Material shown –

******

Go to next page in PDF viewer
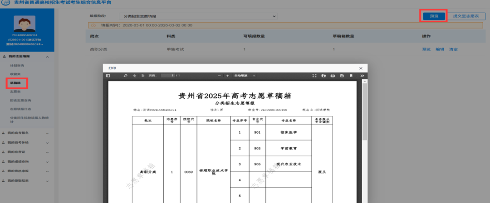Viewport: 490px width, 203px height. [x=142, y=76]
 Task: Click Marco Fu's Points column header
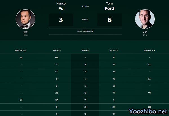(57, 50)
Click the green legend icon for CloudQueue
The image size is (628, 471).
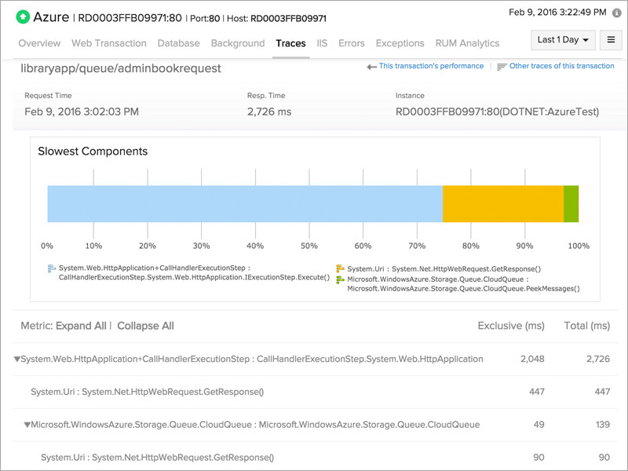[340, 279]
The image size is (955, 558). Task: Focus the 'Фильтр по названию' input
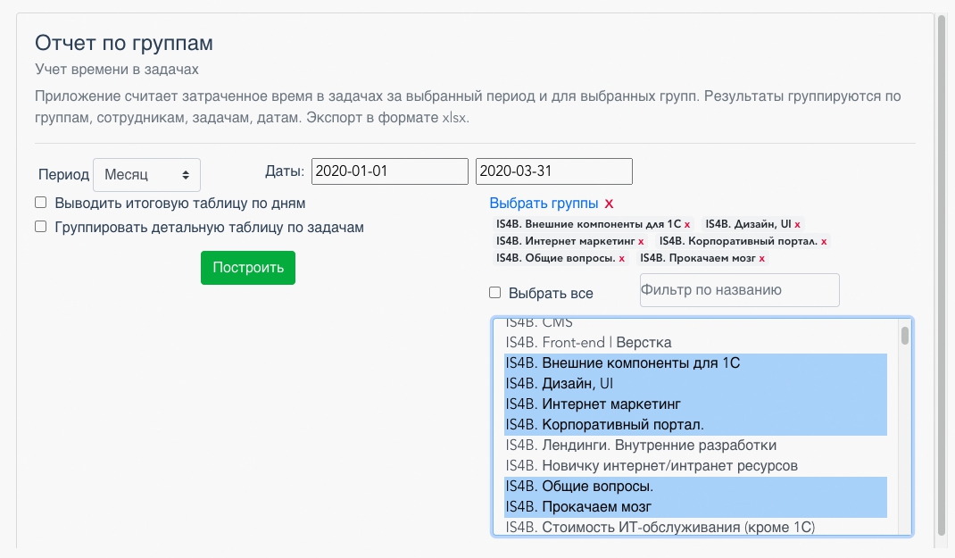[739, 290]
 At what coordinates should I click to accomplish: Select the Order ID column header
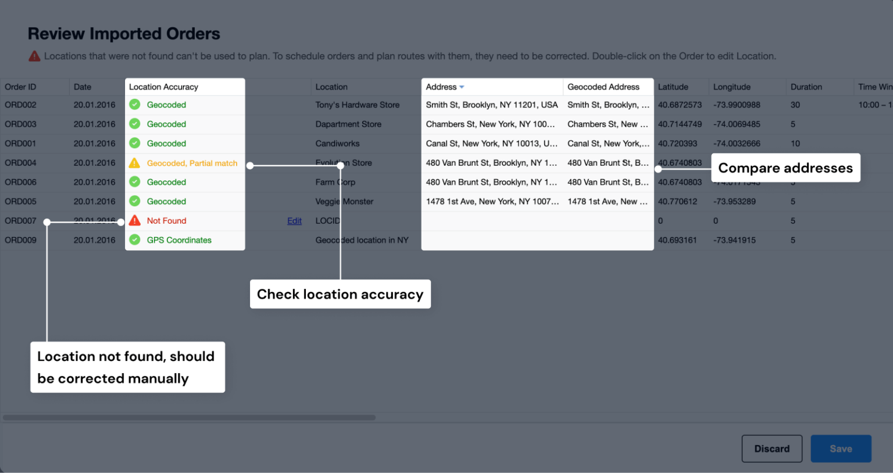(20, 87)
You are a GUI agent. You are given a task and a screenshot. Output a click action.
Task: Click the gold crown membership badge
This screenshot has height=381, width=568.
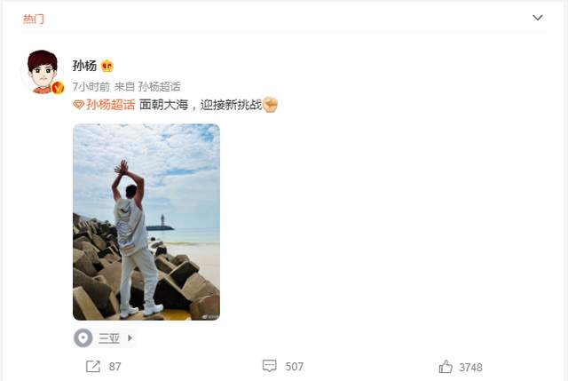[107, 66]
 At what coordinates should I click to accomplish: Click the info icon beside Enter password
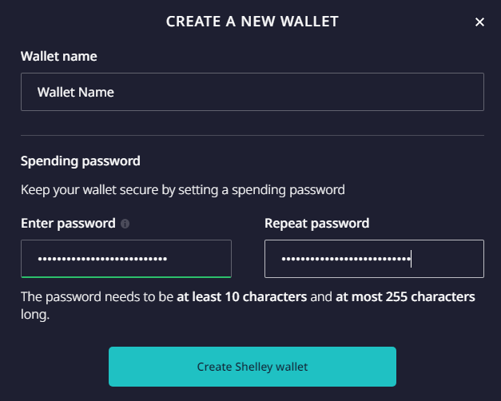tap(125, 224)
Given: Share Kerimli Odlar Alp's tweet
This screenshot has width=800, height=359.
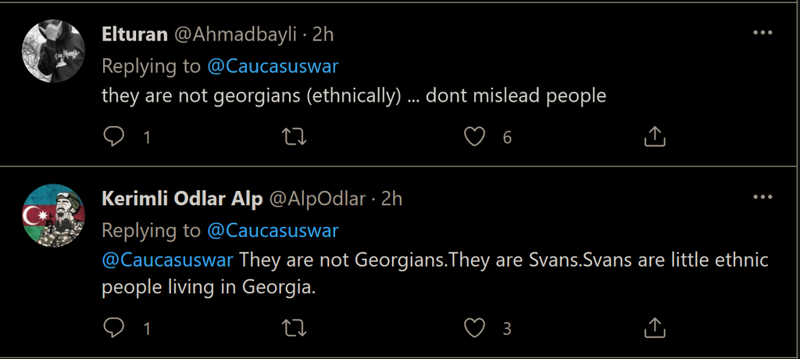Looking at the screenshot, I should [654, 328].
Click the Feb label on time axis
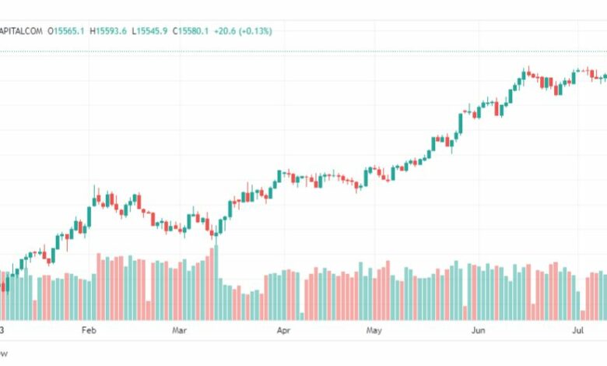The height and width of the screenshot is (366, 607). point(88,330)
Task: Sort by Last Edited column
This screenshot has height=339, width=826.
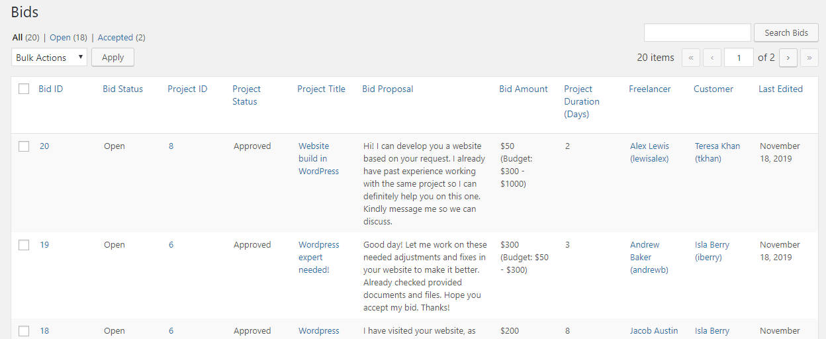Action: pos(780,89)
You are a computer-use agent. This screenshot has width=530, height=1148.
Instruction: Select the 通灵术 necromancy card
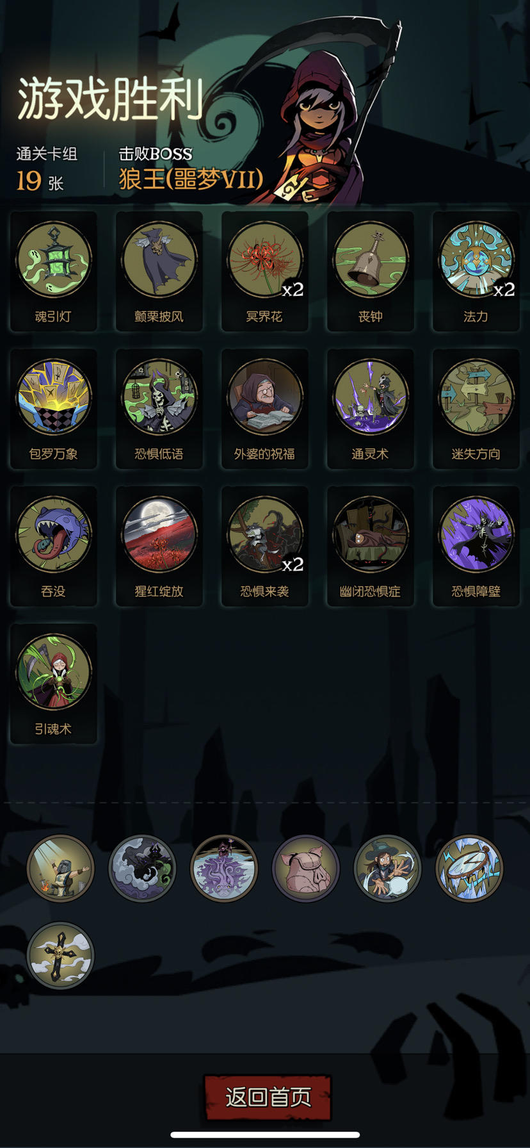(x=371, y=409)
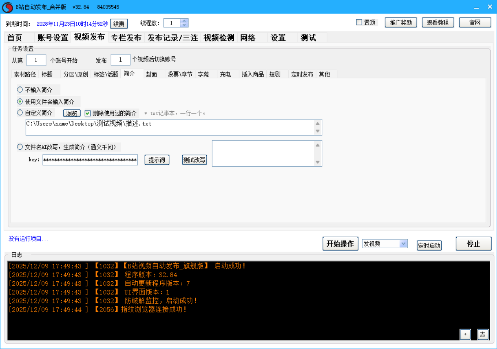This screenshot has height=349, width=497.
Task: Open the 封面 sub-tab
Action: pos(151,74)
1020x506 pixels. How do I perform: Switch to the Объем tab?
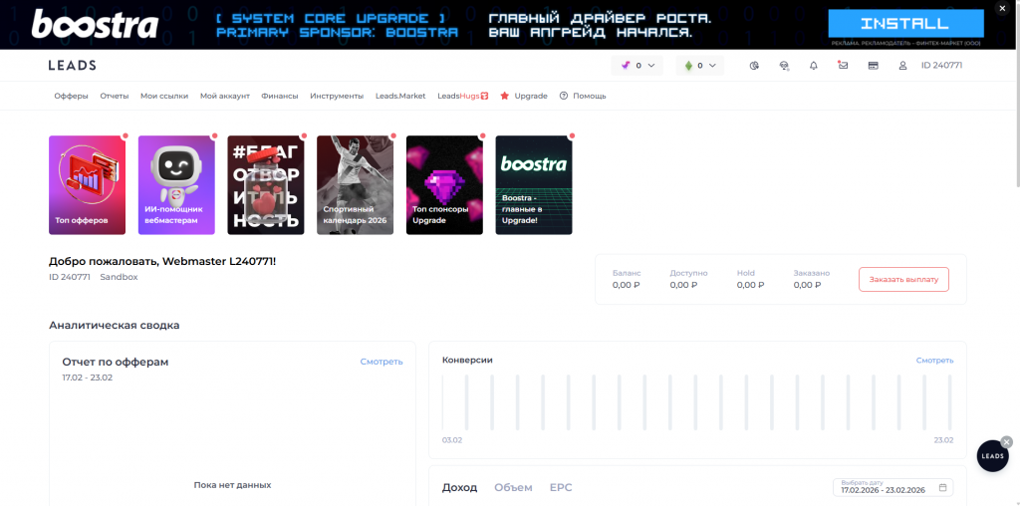pyautogui.click(x=513, y=488)
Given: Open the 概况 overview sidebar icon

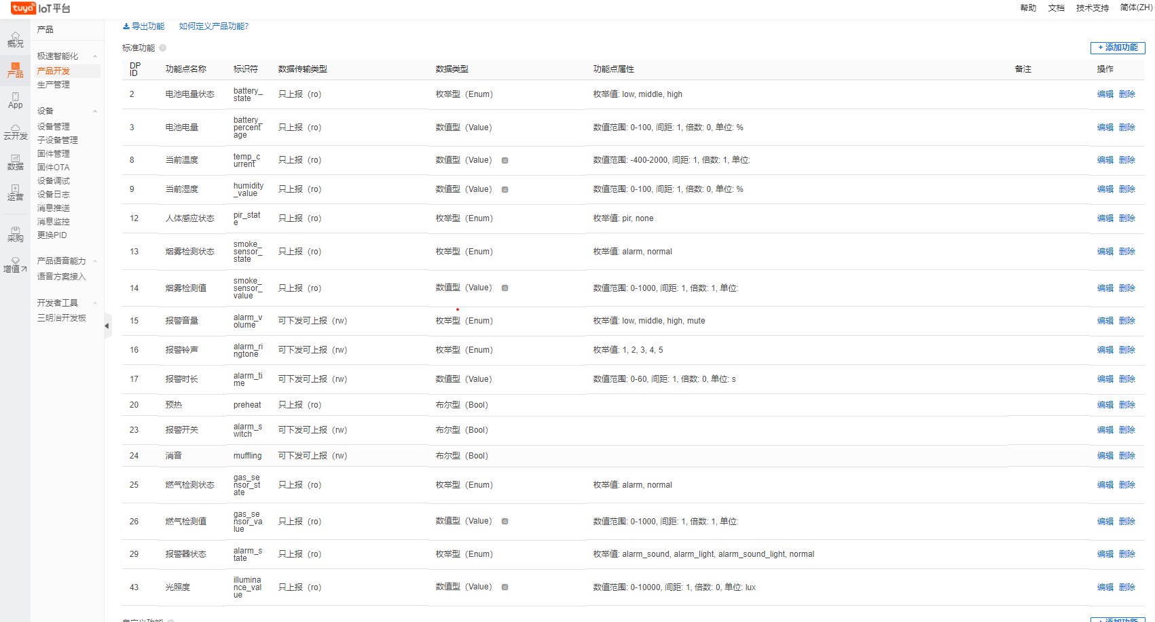Looking at the screenshot, I should [x=15, y=39].
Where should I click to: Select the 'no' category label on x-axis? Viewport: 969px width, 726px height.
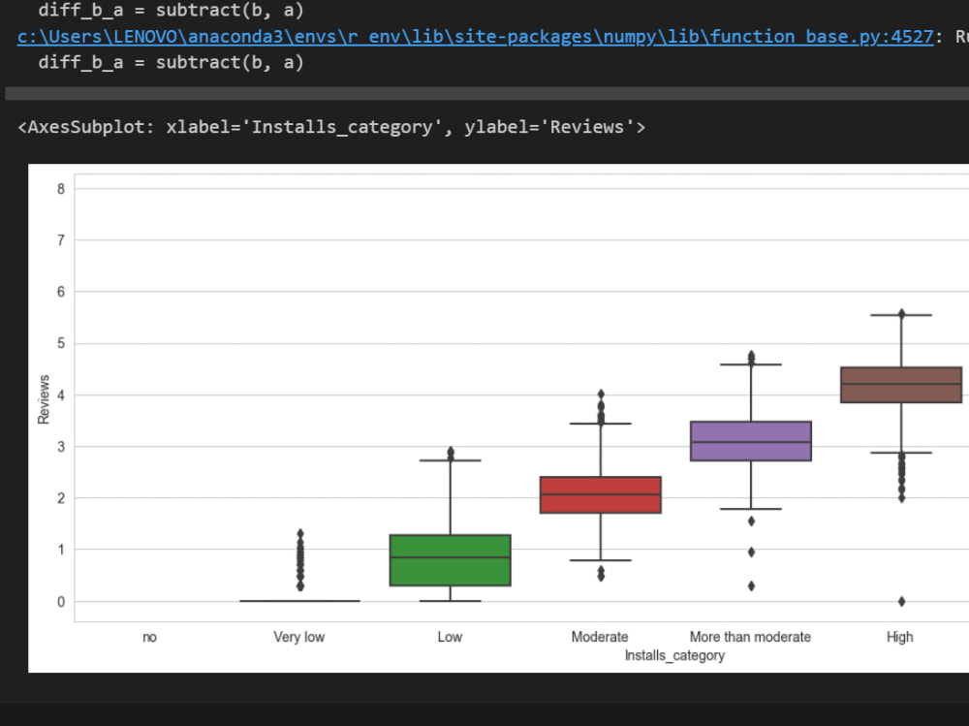pyautogui.click(x=149, y=637)
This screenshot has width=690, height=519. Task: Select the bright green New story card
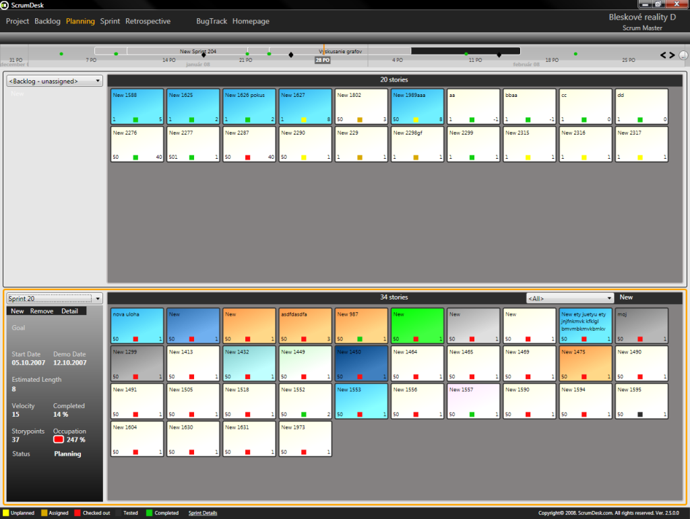pyautogui.click(x=417, y=326)
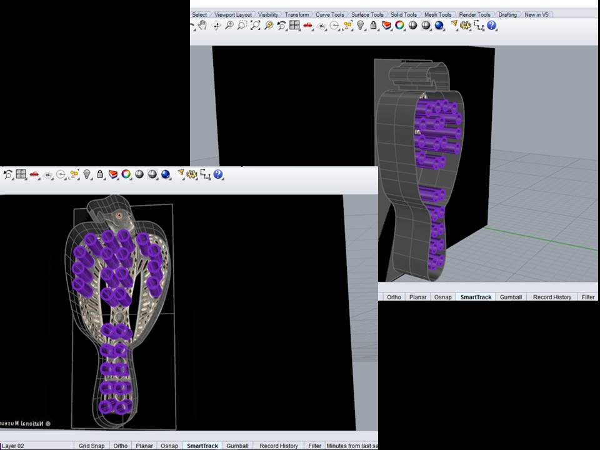The height and width of the screenshot is (450, 600).
Task: Switch to the Mesh Tools tab
Action: 438,14
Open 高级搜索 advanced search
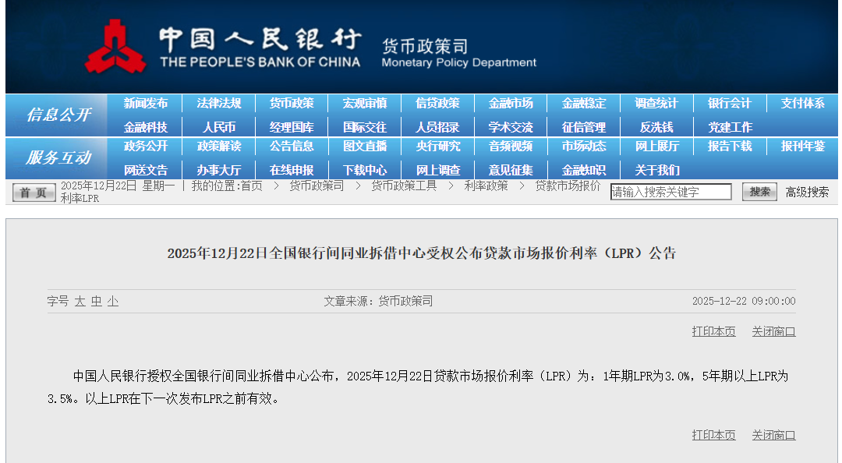Image resolution: width=842 pixels, height=463 pixels. coord(807,192)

******

Try it – Using the records above, pull out each line where the word "agent" occurs.

Response to the task –
You are a GUI agent. You are given a task and a screenshot. Output a click action.
You are a computer-use agent. This screenshot has width=530, height=1148.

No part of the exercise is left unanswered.